9. What defenses humans have against these organisms?

Intact skin and mucous membrane. (Never infects uncompromised tissues)
Require both humoral and cell mediated immunity
- Phagocytes
- Lymphocytes
- Complement

10. How do these organisms able to overcome human defenses?

Pseudomonas forms a biofilm which protects the bacteria from host defenses. (phagocytes, Lymphocytes, Complement)
Extracellular enzymes and Toxins (Proteolytic enzymes, Lecithinase, Collagenase, Elastase, Hemolysins, Leucocidin, LPS, exotoxin A) contributing to bacterial invasion

11. What is the end result of this battle between organisms and humans?

Necrotizing infection

12. Why is this patient hypotensive? What is the pathogenesis of septic shock?

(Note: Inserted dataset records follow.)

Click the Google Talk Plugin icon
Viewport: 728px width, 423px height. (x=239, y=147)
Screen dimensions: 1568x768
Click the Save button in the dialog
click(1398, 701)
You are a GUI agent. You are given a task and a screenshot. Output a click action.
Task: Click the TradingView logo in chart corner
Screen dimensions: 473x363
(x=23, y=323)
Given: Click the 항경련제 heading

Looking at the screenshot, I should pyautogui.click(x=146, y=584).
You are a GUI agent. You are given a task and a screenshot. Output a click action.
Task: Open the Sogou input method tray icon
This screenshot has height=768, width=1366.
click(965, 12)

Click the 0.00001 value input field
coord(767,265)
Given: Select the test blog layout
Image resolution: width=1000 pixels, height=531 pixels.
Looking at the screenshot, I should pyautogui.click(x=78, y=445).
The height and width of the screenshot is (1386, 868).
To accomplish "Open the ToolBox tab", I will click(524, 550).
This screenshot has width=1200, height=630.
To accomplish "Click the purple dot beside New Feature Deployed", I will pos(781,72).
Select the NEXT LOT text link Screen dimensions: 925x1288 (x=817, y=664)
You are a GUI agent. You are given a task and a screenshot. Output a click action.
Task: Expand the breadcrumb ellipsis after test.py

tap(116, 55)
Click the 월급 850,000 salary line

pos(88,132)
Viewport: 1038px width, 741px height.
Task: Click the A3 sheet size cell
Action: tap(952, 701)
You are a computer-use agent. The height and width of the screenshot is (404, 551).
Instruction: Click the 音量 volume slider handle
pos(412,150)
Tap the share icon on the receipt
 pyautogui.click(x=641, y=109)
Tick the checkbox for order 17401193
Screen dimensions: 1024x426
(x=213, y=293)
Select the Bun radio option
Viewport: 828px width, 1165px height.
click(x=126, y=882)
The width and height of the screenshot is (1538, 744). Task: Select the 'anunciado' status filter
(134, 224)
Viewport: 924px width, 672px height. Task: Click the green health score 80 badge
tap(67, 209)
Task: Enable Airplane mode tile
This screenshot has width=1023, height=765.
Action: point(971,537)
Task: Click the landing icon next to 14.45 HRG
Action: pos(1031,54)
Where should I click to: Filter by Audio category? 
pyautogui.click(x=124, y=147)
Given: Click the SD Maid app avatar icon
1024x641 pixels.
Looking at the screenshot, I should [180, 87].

The patient is septic. Criteria for sepsis are:

Clinical evidence of infection plus
Evidence of a systemic response to infection which is manifested by 2 or more of the following conditions:
- Temp>38ºC or <36ºC
- HR>90/min
- Respiration >20 breaths/min or PaCO2 <32mm Hg
- WBC >12,000 cells/mm3, <4000 cells/mm3 or >10% immature (band) forms

The lipopolysaccharide (LPS) in gram negative organism triggers complement, clotting, fibrinolytic and kinin pathways.

Fever and inflammation are mediated by cytokines that are released in response to LPS.

Cytokines which are released include TNF-" , interleukin-1 (IL-1) interferon-m ).

Interleukin-1 is the endogenous pyrogen. TNF-" is the most potent mediator of the pathophysiology of the gram negative sepsis syndrome.

13. How do you diagnose this infection?

Gram stain and culture of appropriate secretions/blood.

14. What is the pathogenesis of ecthyma gangrenosum?

Is the result of direct invasion and destruction of the blood vessel walls by the organism.

15. What will be your therapeutic strategy? Why was the patient started on piperacillin and gentamicin? What other antibiotics could be used to treat Pseudomonas bacteremia?

Resistance to many of the common antibiotics due to changes in porins
Combination therapy of cell wall active agent and aminoglycoside
Piperacillin and gentamicin were given to provide bactericidal antibiotic activity against the pseudomonas.
The combination results in synergy. MIC of either drug is decreased by the addition of the second drug, hence the organisms are killed at lower concentrations of the drug.
Other drugs which may be used are imipenem, ceftazidime and aminoglycosides.

16. What factors are associated with a poor outcome in patients with Pseudomonas sepsis?

Sepsis, pneumonia
Persistent neutropenia.

17. How can you prevent it from spreading to others? Prevent its occurrence?

18. What are other clinical infections with these organisms?

Urinary tract infections (Catheterization, instrumentation)
Pneumonia (Neutropenic)
Lower respiratory tract colonization (Cystic fibrosis)
Eye infection:
Swimmers ears.
Endocarditis (IV drug users and prosthetic heart valves)
Osteochondritis
Dermatitis and soft tissue infections (Burns, trauma, dermatitis)
Systemic infections/Septicemia (Our patient is an example of this manifestation)

19. Is there a drug which directly inhibits the pathogenesis of sepsis and how?

Drotrecoigin alfa (activated). Trade name is Xigris. It is biologically engineered recombinant form of a nartural blood product which is human activated protein C. It interferes with blood clotting which prevents DIC by destroying activated factorVa and VIIIa. It also decreases inflammation. It is approved by the FDA for use in patients with severe sepsis who are at high risk of death. Its major side effect is a 3.5% incidence of bleeding. It is administered intravenously and costs about $7,000 per treatment.